- DVD cover
- Directed by: J. R. Bookwalter
- Written by: J. R. Bookwalter
- Produced by: J. R. Bookwalter
- Starring: Bruce Campbell Pete Ferry Bogdan Pecic Michael Grossi Phil Critchfield
- Cinematography: Michael Tolochko Jr.
- Edited by: J. R. Bookwalter
- Music by: J. R. Bookwalter
- Production companies: Amsco Studios Suburban Tempe Company
- Release date: 1989;
- Running time: 84 min.
- Country: United States
- Language: English

= The Dead Next Door =

1989 film

The Dead Next Door is a 1989 zombie horror film written, produced and directed by J. R. Bookwalter.

== Plot ==

In the near future, the world falls victim to a plague of violent carnivorous undead humans, and a black-ops elite team of soldiers, nicknamed the "Zombie Squad", has been enlisted by the government as exterminators to control the growing epidemic. While on a series of routine containment missions, the soldiers stumble upon a mysterious religious cult which wishes to protect and enable the zombies, believing them to be a punishment ordained by God. Within their compound may be a cure to the virus causing the plague.

== Cast ==
- Pete Ferry as Raimi
- Bogdan Pecic as Dr. Moulsson
- Michael Grossi as Mercer
- Jolie Jackunas as Kuller
- Robert Kokai as Rev. Jones
- Floyd Ewing Jr. as Capt. Kline
- Scott Spiegel as Richards
- Michael Tolochko as Randalls
- Bruce Campbell as Raimi and Cmdr. Carpenter (voice only)

== Production ==

Sam Raimi served as executive producer on the film under the pseudonym 'The Master Cylinder' using a portion of his payment from Evil Dead II. Bruce Campbell supervised post-production sound and dubbed the voices of two characters, Raimi and Cmdr. Carpenter. The movie was produced over nearly four years, in Akron, Ohio. Although unsure of the exact figure, in an interview director J. R. Bookwalter estimated that the film cost $125,000 to produce.

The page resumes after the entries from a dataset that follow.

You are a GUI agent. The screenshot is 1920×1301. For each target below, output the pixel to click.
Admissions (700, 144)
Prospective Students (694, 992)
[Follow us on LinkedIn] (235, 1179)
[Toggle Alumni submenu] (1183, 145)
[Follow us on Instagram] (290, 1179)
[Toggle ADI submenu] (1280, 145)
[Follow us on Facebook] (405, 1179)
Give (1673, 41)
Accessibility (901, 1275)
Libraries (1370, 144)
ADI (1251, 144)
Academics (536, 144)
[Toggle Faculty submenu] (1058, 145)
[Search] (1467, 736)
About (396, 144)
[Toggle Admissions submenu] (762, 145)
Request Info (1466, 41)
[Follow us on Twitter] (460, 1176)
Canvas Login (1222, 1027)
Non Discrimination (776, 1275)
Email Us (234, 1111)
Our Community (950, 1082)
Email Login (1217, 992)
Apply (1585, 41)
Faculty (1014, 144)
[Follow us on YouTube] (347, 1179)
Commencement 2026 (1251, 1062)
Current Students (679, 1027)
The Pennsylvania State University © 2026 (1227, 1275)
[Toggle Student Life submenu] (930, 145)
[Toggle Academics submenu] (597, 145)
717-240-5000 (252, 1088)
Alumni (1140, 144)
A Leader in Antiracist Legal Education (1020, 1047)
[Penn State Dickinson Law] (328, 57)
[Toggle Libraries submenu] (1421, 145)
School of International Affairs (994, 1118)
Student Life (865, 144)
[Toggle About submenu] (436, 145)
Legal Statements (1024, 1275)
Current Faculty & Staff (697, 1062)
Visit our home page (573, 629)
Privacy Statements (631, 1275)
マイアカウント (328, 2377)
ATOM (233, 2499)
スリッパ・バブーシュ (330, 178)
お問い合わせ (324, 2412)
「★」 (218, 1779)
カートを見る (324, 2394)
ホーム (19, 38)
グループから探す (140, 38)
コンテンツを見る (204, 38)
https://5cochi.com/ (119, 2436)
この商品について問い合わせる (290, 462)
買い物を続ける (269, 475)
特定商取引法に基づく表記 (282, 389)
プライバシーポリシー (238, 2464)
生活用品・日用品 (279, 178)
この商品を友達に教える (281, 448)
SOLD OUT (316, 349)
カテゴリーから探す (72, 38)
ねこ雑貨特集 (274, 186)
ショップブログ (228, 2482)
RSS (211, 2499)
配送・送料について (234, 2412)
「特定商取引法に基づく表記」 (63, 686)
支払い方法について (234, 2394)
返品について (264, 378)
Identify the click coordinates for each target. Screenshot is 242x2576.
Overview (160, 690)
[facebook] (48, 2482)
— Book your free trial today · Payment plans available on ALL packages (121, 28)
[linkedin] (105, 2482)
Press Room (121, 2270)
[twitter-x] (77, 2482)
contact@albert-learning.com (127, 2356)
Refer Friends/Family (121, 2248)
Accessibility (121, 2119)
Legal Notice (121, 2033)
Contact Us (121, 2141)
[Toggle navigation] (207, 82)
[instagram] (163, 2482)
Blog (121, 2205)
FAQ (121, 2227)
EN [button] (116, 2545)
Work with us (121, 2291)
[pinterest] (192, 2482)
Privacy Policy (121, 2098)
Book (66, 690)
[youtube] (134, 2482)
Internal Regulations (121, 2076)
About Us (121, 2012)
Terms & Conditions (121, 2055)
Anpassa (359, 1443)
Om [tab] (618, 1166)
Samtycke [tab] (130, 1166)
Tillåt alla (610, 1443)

The film was shot on Super-8, which is an amateur grade film generally only used for making home movies. Everyone involved worked on the film for a deferred salary. The film is notable for highly graphic gore effects.

== Critical reception ==

AllMovie wrote, "very stylish for what is essentially an epic-scale home movie [...], this remains Bookwalter's best effort", comparing the film's fast pace to that of a "live-action video game".

== Soundtrack ==

The score for the film was composed by director J. R. Bookwalter. The soundtrack has been released on CD and in MP3 format by Tempesound.